DATA TO PROCESS:
******
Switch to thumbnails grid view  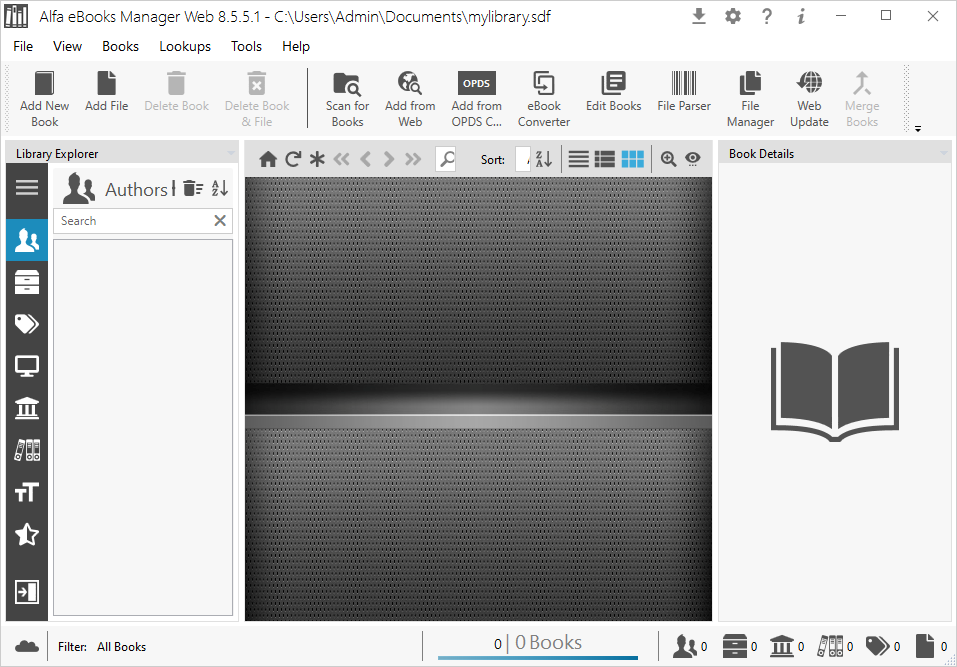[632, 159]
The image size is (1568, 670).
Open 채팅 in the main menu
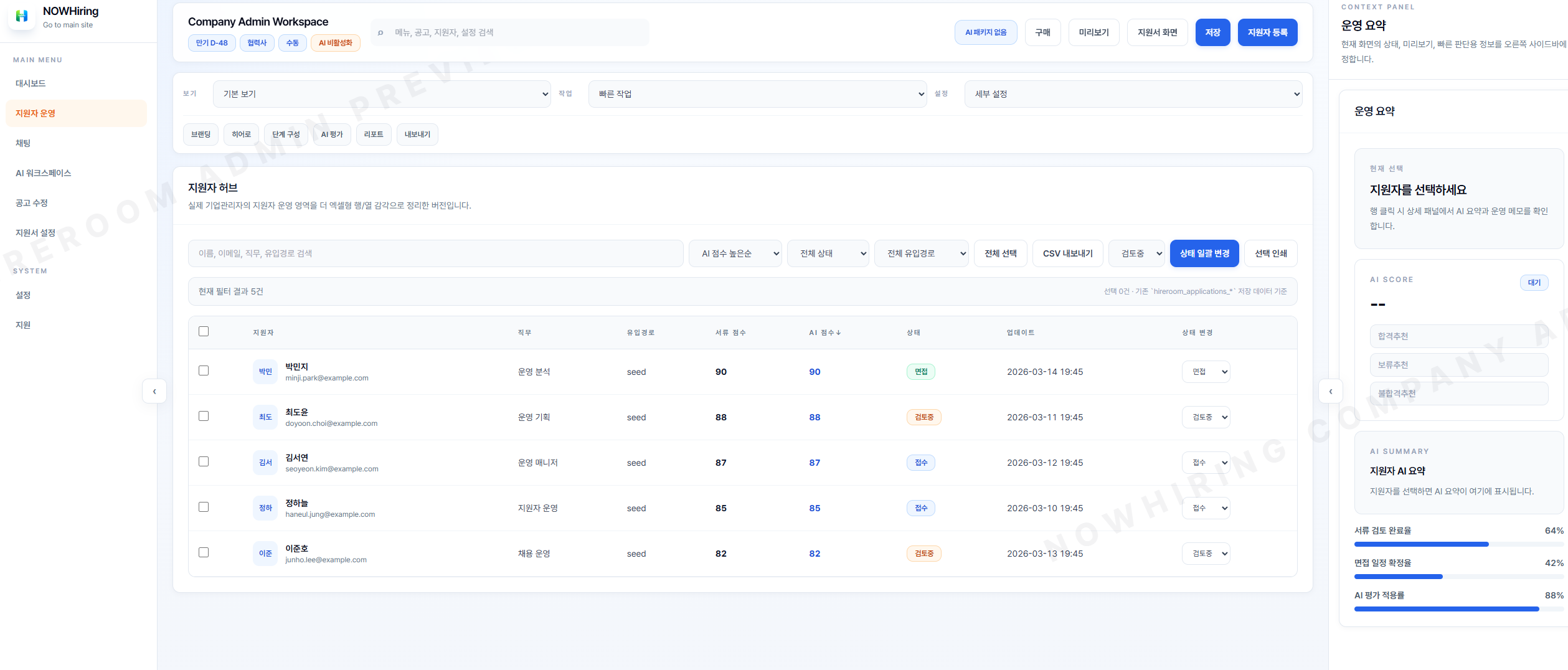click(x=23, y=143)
******
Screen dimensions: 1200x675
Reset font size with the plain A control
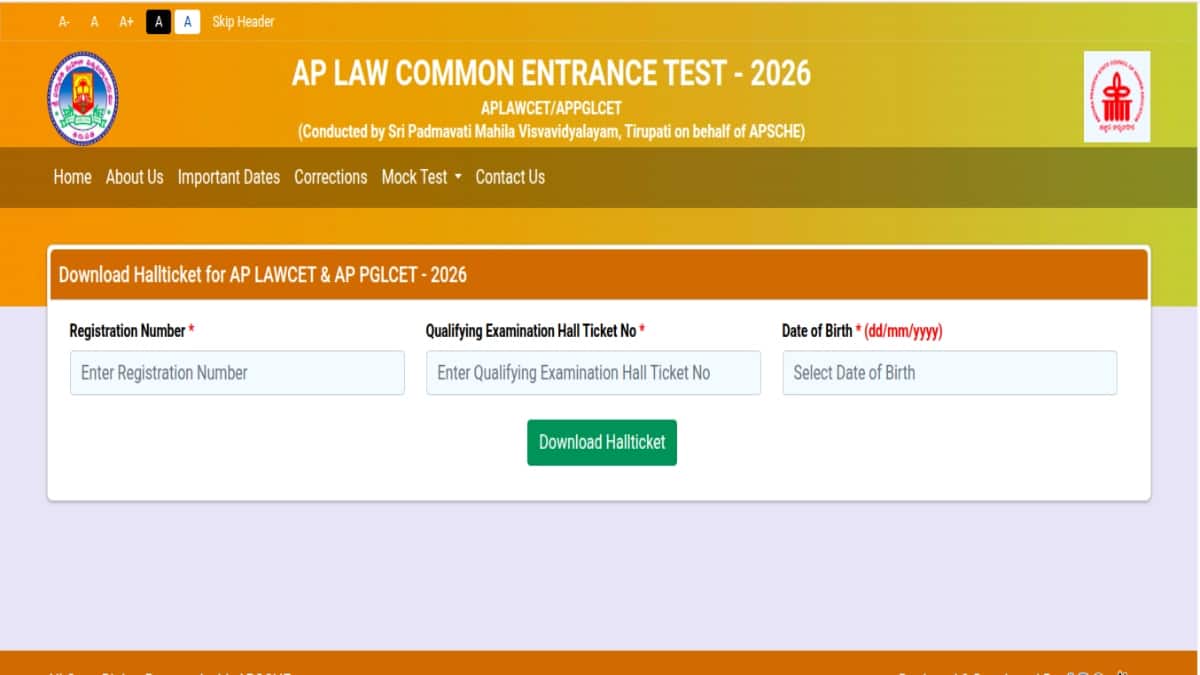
******
DIRECTIONS:
Would you show every line in the data above that contains the string "size"?

RESPONSE AREA:
The image size is (1568, 670).
Reset font size with the plain A control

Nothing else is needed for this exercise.